What does KRN Heat Exchanger do?
KRN is a leading manufacturer of finned tube exchangers for the HVAC&R industry, specializing in commercial applications. It also operates in the plate heat exchanger market.
It provides a broad array of copper and aluminium products, including condenser coils, evaporator units, and fluid coils, to satisfy various market demands.
The company has long-term business relationships with leading original equipment manufacturers (OEMs) in the HVAC industry, including Daikin Air Conditioning, Schneider Electric, and Blue Star.
KRN heavily relies on its top 10 customers, with 72.3% of its revenue coming from them. Of these, 33% comes from Daikin alone, making its business significantly reliant on the company. Schneider contributes 10%.

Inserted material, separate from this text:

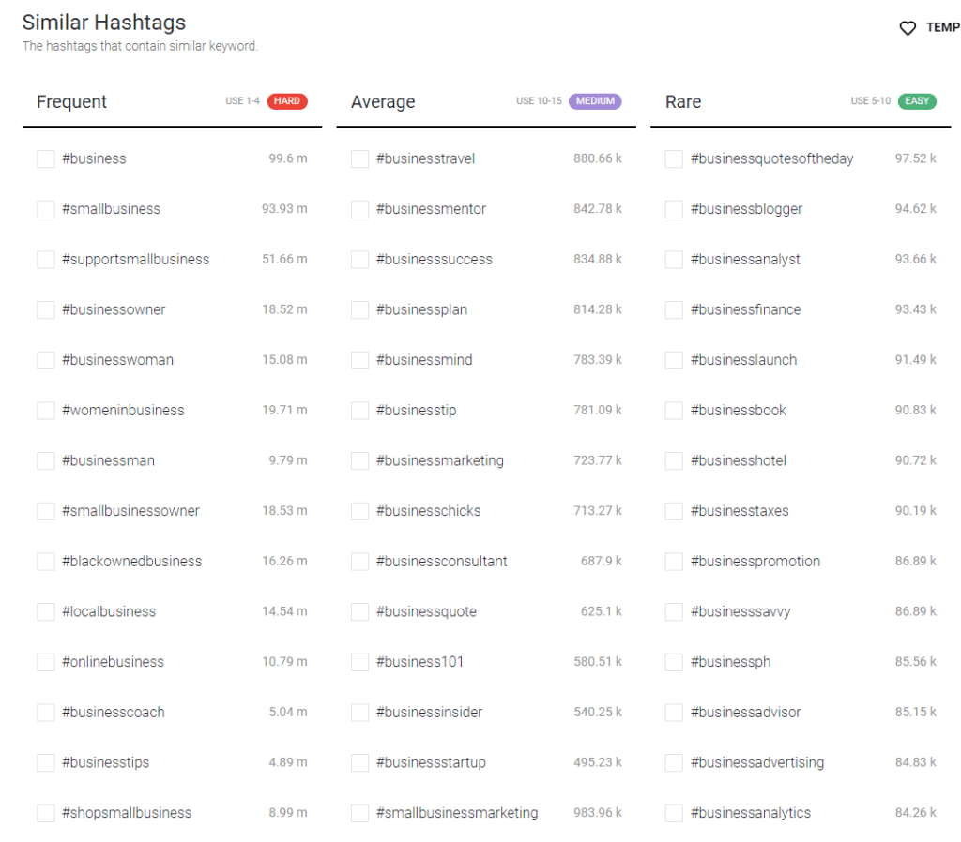Open the TEMP label at top right
The image size is (961, 842).
942,28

This demand for the product is about to boom
In recent years, the global heat exchanger market has embarked on an impressive growth journey fueled by an escalating demand for sustainable, energy-efficient, and cost-effective solutions.
From 2019 to 2023, the market flourished at a remarkable compound annual growth rate (CAGR) of 6.4% to a valuation of $16.8 billion. This is projected to reach $29.2 billion by 2030, driven by a strong 8.2% growth rate.
This is expected to be driven by industries’ investment in technology to enhance efficiency and reduce costs. Moreover, the push towards environment-friendly solutions also acts as a tailwind for the heat exchanger market.
Traditionally, North America and Europe have dominated this industry, thanks to their strong industrial foundations and rapid innovation in manufacturing.
However, a shift is occurring. Manufacturing and industrial activities are relocating from developed regions to emerging economies such as India, leading to soaring demand for energy, infrastructure, and heat exchangers.
India’s heat exchanger demand is gearing up for growth
India’s annual industry turnover of heat exchangers has impressively surged at a 10% CAGR from 2019 to 2023, reaching a remarkable $689 million annually in 2023. This is expected to grow at an even higher 11.6% CAGR to $1.49 billion by 2030.
Rapid industrialization and urbanization, data centres, coupled with a government commitment to infrastructure development, are expected to spur this growth and drive substantial annual revenue increases in the industry.
Moreover, the growing emphasis on efficient energy usage to reduce carbon emissions is becoming a key driver of demand for heat exchangers. These systems play a crucial role in optimizing energy consumption.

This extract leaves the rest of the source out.